From Neuroscience News: For More Info, Go Here…
Summary: Heavy metal music may have a bad reputation, but a new study reveals the music has positive mental health benefits for its fans.
Due to its extreme sound and aggressive lyrics, heavy metal music is often associated with controversy. Among the genre’s most contentious moments, there have been instances of blasphemous merchandise, accusations of promoting suicide and blame for mass school shootings. Why, then, if it’s so “bad”, do so many people enjoy it? And does this music genre really have a negative effect on them?
Despite the often violent lyrical content in some heavy metal songs, recently published research has shown that fans do not become sensitized to violence, which casts doubt on the previously assumed negative effects of long-term exposure to such music. Indeed, studies have shown long-terms fans were happier in their youth and better adjusted in middle age compared to their non-fan counterparts. Another finding that fans who were made angry and then listened to heavy metal music did not increase their anger but increased their positive emotions suggests that listening to extreme music represents a healthy and functional way of processing anger.
Other investigations have made rather unusual findings on the effects of heavy metal. For example, you might not want to put someone in charge of adding hot sauce to your food after listening to the music, as a study showed that participants added more to a person’s cup of water after listening to heavy metal than when listening to nothing at all.

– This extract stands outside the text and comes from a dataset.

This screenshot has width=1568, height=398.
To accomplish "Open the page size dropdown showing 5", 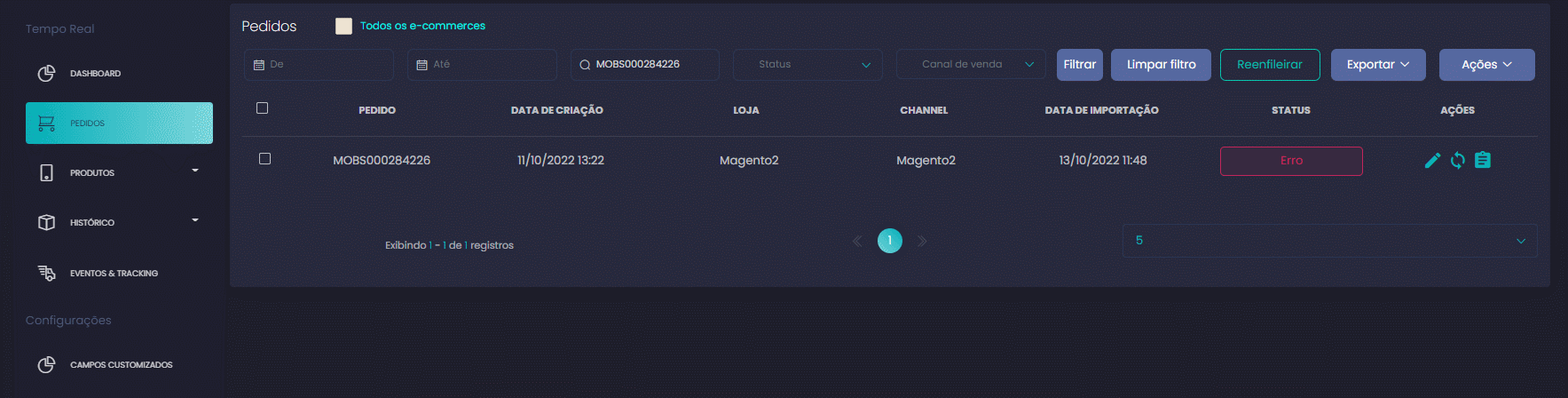I will (x=1329, y=241).
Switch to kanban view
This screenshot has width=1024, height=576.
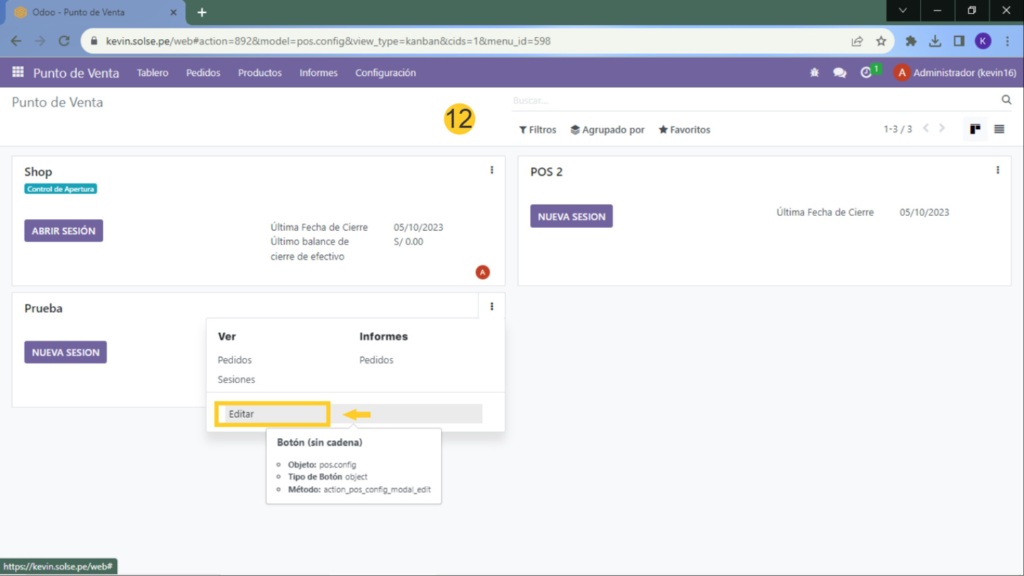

Finally, heavy metal can promote scientific thinking but alas not just by listening to it. Educators can promote scientific thinking by posing claims such as listening to certain genres of music is associated with violent thinking. By examining the aforementioned accusations of violence and offense – which involved world-famous artists like Cradle of Filth, Ozzy Osbourne, and Marilyn Manson – students can engage in scientific thinking, exploring logical fallacies, research design issues, and thinking biases.